We’ve packed for four month-long trips (Fresh), then six months (Real) and even nine months (Heart) at one stretch. But we were definitely going for extra credit when packing in Portland for our Discover Tour with three different piles of stuff bound for five different continents and an anticipated duration of probably two years! We’ve been here and there over our 15 years traveling together but now we’ve got some bright ideas to explore some more far-flung destinations. Egypt, Easter Island, Crete and Nepal here we come!

The Fall of 2022 finds us gallivanting off to Thailand again for a couple months before the year-end holidays. We’ll see healers, old friends and for sure spend more time sitting quietly in Buddhist temples before strolling down the lanes of Chiang Mai, Pattaya, Phuket and Bangkok to find a bite to eat — hopefully, some nights with new friends we meet along the way.

We’ll do a necessary visa run tucked in there to Malaysia to see the sights of Kuala Lumpur, the tea-growing Cameron Highlands and Penang Island in the Straits of Malacca. We could not resist a return visit to Southeast Asia to begin this mighty excursion and may very well be back here full-circle later.

But first our commencing San Francisco departure will drop us in Singapore to nurse some jet lag and find some good Indian food!

We’ll spend Christmas with San Antonio family!

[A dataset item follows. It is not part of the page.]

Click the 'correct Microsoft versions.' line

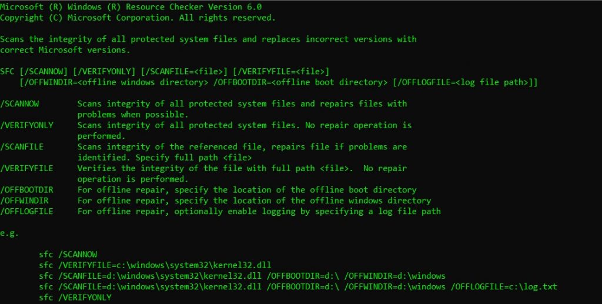tap(65, 50)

Then another winter ‘23 in Mexico, Spring ‘23 in the northern Andes and Summer ‘23 in Europe and the eastern Mediterranean including up and down the Nile and see for ourselves the jaw-dropping recent discoveries of 9,500 BCE Gobekli Tepe in southeastern Turkey.

We will have to patiently wait for our first-time visit to Lake Titicaca and Patagonia and all good spots in between where we’ll finally spend Fall ‘23 in the central Andes and Winter ‘23 in Chile/Argentina (including Mendoza’s Sposato winery), ringing in the new year ‘24 on the beach in Uruguay — an imagined South American itinerary nixed by 2020’s Covid quarantine.

We’ll circle back a couple times to the homeland to do taxes, vote and see family including a new grandson in Berkeley and grand-nephew in Cleveland both due in our absence!

If we’re lucky, we hope to puddle jump Portland to southern Japan (Naoshima art island) with onward travel to Nepal and the very north of India (Ladakh) for spring/summer 2024. We imagine a summer stop at a few London museums before settling back to the banks of the rivers in Portland to re-group in late summer ‘24.

With an eye on the teetering climate, teetering worldwide political situation and teetering international banking system we’ll adjust our plans when needed!

Summer of ‘24 Paul will return to join Medicare and Rich will return still running circles around Paul stopping perhaps long enough to be serenaded on his 72nd birthday. And if we had to wager at this early juncture, we’ll be on the beach back in Thailand, hopefully naked, for New Year 2025. Wanna bet?

The pandemic is over (yes?). We got the memo!

Here we are in front of our house leaving for the airport. Rich watered his amazing garden and said goodbye as only the plant whisperer can do.

Friends Melanie and Rich snapped this pic of us all dining at Siri on NW 23rd Ave, our favorite neighborhood Indian restaurant, one last time just days before our departure.